Uefa's disciplinary regulations state that ethics and disciplinary inspectors are conducted by written enquiries and questioning individuals where necessary. They may also conduct on-site inspections, request documents and procure expert opinions.
Article 16 of the regulations covers order and security at Uefa competition matches. The recommended disciplinary measure for first offences related to the admission of spectators, the screening and searching of spectators is a warning.
First offences for other stadium security issues come with a recommendation to issue fines ranging from €5,000 to €15,000. These include offences which relate to spectator control, public passageways, doors and gates and protection of the playing area.
The FA said its review would be conducted alongside the Metropolitan Police, the Greater London Authority, the Safety Advisory Group and tournament stakeholders.
The governing body defended the level of stewarding and security in place for the match, saying it "exceeded the requirements for the match" and was "greater than any other previous event at Wembley Stadium".
A spokesperson added: "The behaviour of the people who illegally forced their way into the stadium was unacceptable, dangerous and showed total disregard for the safety and security protocols in place.
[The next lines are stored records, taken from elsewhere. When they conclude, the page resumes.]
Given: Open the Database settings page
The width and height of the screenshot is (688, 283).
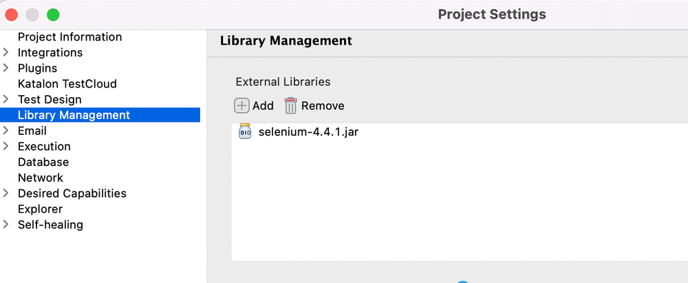Looking at the screenshot, I should (43, 162).

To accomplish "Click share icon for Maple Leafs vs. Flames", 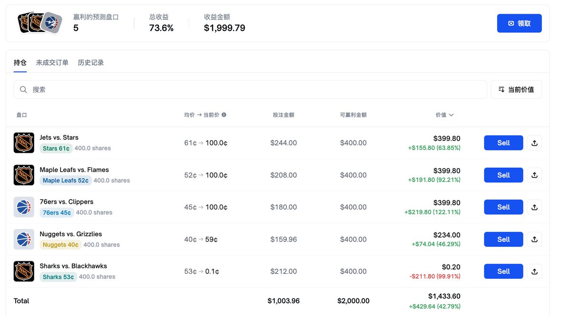I will click(534, 175).
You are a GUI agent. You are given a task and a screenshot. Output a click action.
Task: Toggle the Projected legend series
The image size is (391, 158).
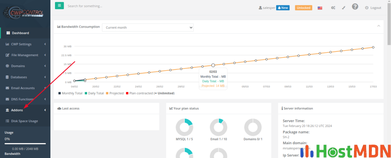tap(116, 93)
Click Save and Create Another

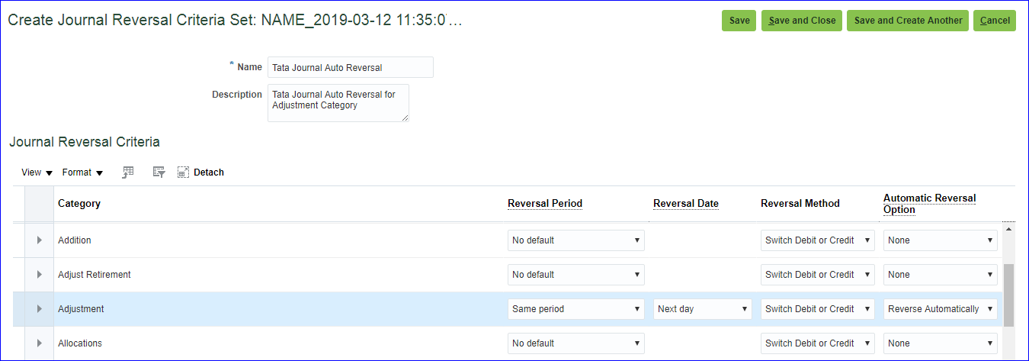tap(907, 21)
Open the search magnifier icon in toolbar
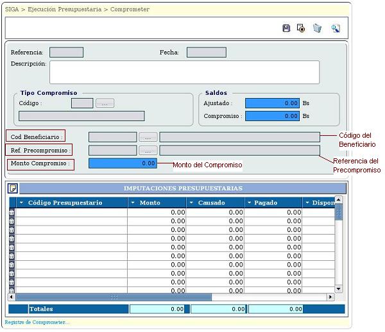Viewport: 385px width, 332px height. pos(335,29)
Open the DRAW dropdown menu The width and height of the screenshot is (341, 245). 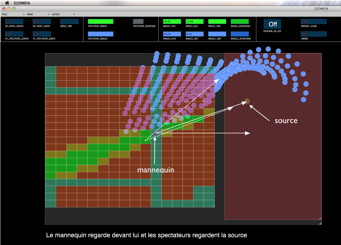[30, 14]
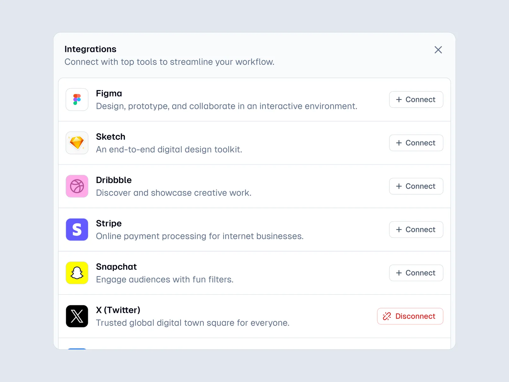Click the Snapchat title text
The image size is (509, 382).
tap(116, 267)
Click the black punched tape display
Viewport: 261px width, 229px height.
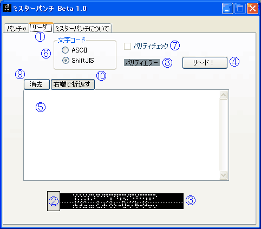pyautogui.click(x=122, y=201)
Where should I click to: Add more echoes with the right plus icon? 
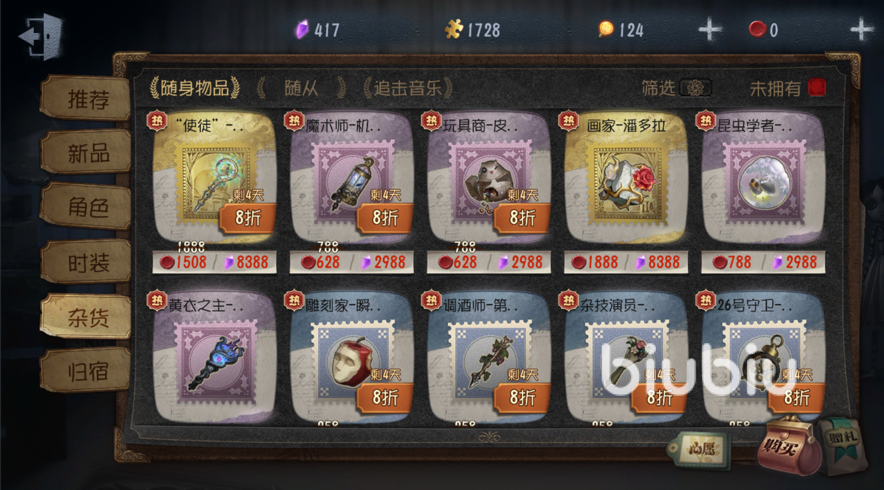(861, 30)
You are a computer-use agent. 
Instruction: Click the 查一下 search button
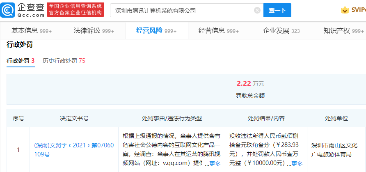(x=277, y=10)
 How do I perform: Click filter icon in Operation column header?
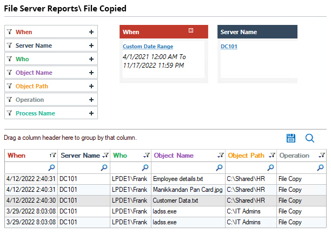tap(322, 156)
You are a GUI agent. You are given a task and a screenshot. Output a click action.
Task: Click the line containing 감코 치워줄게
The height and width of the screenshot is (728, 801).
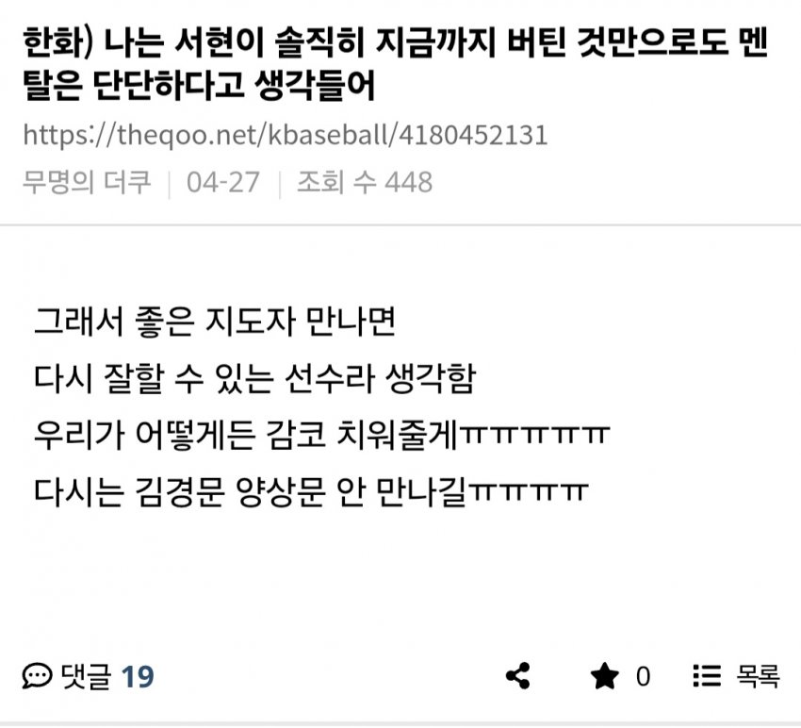tap(322, 435)
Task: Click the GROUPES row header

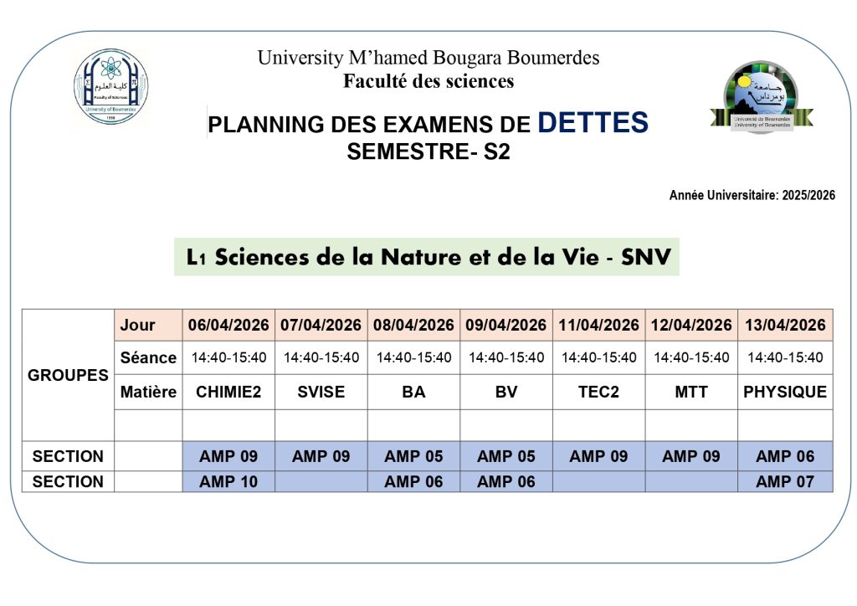Action: [x=68, y=375]
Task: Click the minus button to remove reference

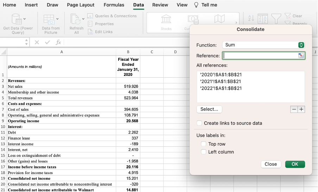Action: click(x=294, y=109)
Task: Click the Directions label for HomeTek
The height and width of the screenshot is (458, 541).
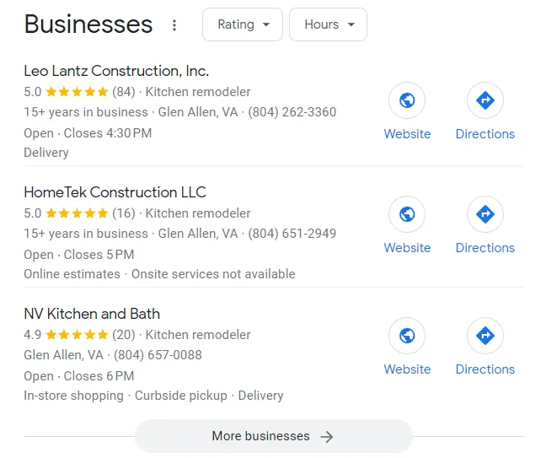Action: [x=485, y=248]
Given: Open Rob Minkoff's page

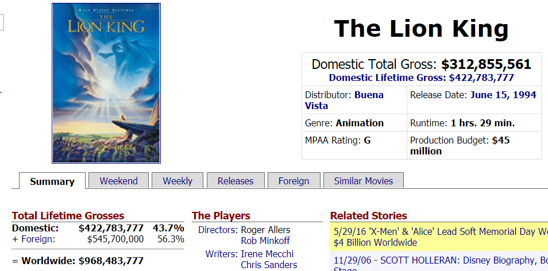Looking at the screenshot, I should (265, 241).
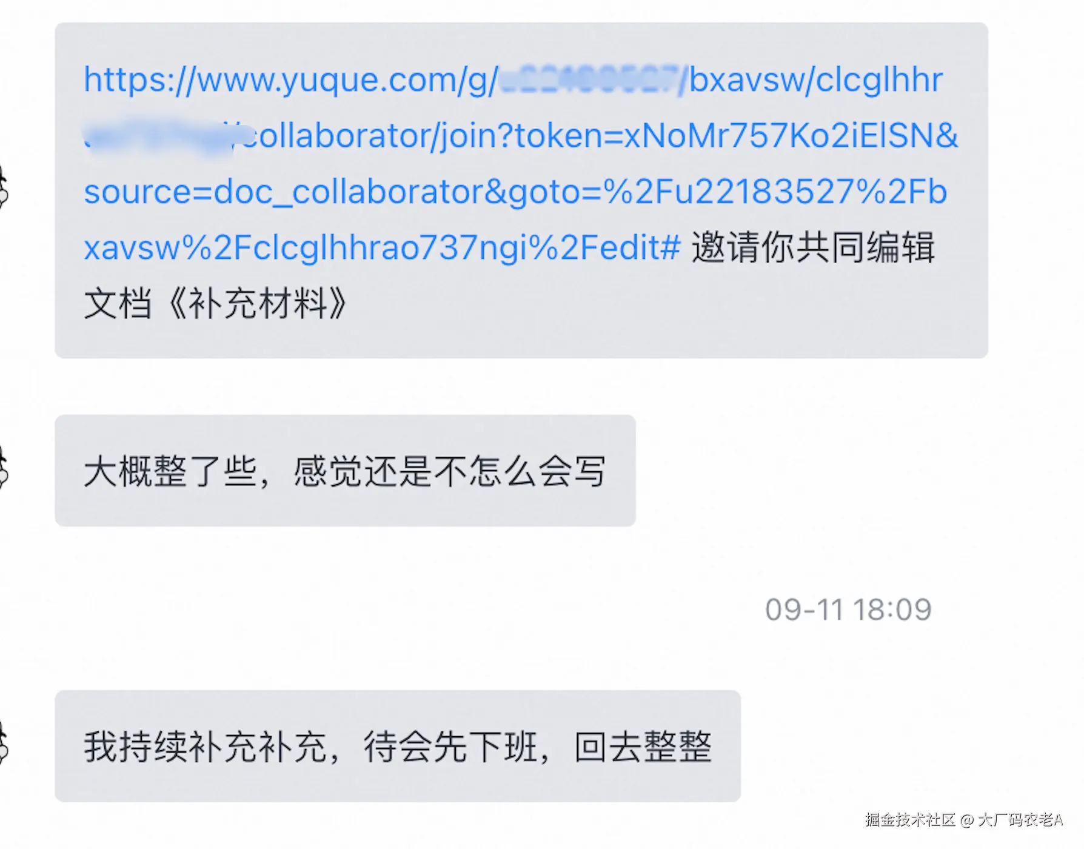
Task: Click the blurred ID segment in the first URL line
Action: (x=590, y=79)
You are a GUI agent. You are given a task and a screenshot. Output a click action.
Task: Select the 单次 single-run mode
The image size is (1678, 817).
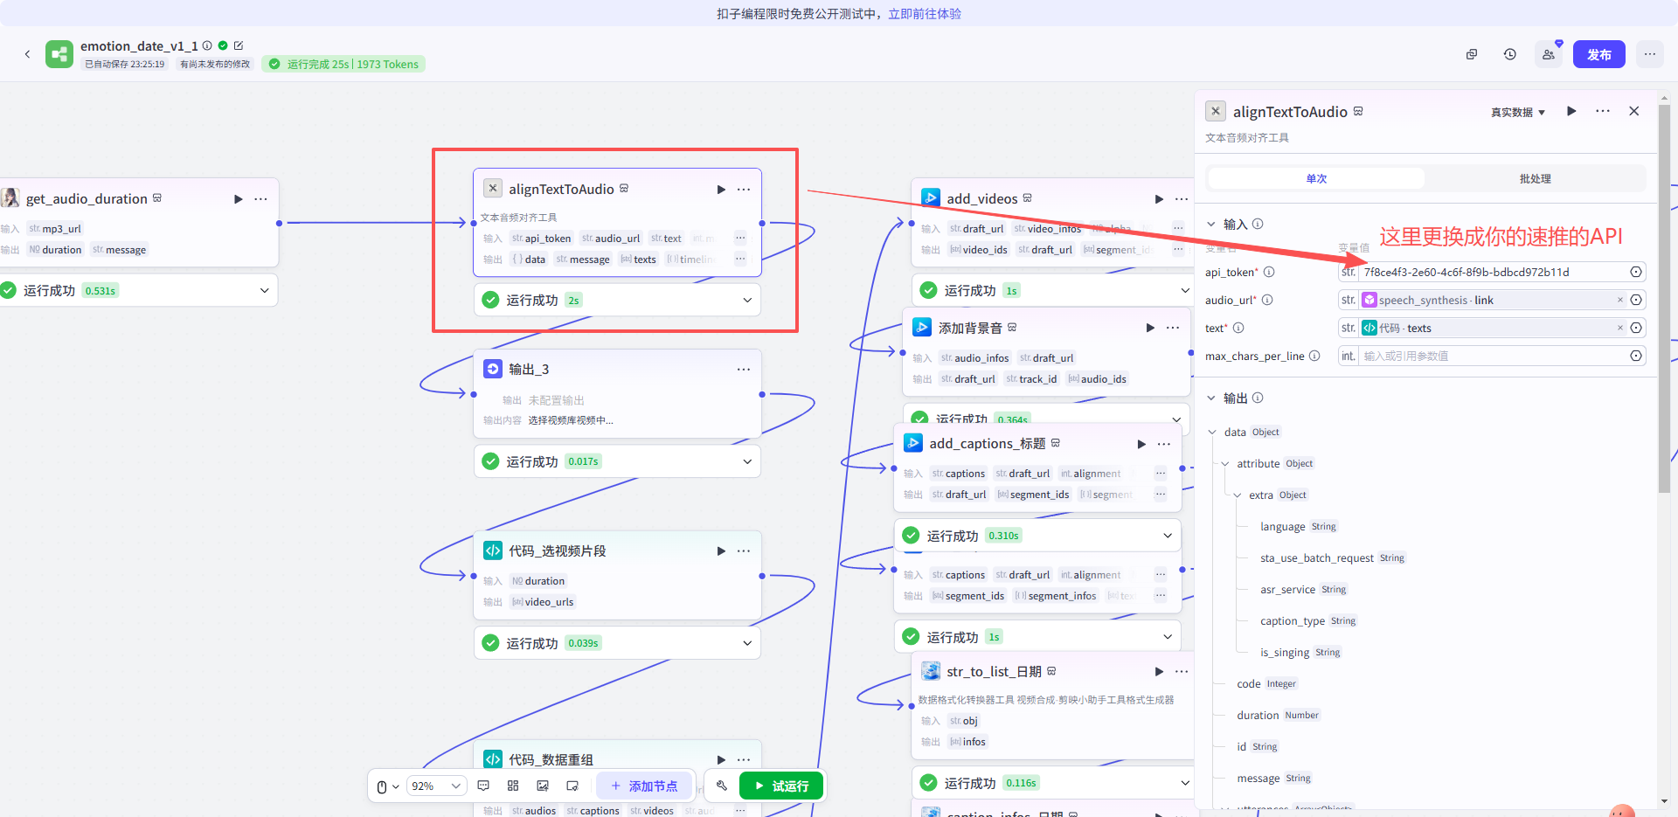pos(1316,178)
No steward or security staff should be subjected to this type of behaviour and we thank them for their support on the night."
Downing Street also criticised those who stormed the stadium. The Prime Minister's official spokesman said: "Those scenes were unacceptable and we condemn violence, anti-social behaviour and abuse in the strongest possible terms."
Police made 86 arrests on Sunday, including 53 at Wembley, for a number of offences including public order offences, ABH, drunk and disorderly and criminal damage.
Laurence Taylor, the deputy Assistant Commissioner of the Met, said: “We spent a lot of time encouraging and asking people not to turn up if they hadn't got a ticket prior to the event, and clearly a lot of people chose to ignore us. I don't think anybody was expecting large numbers of people to try and incur into the stadium.”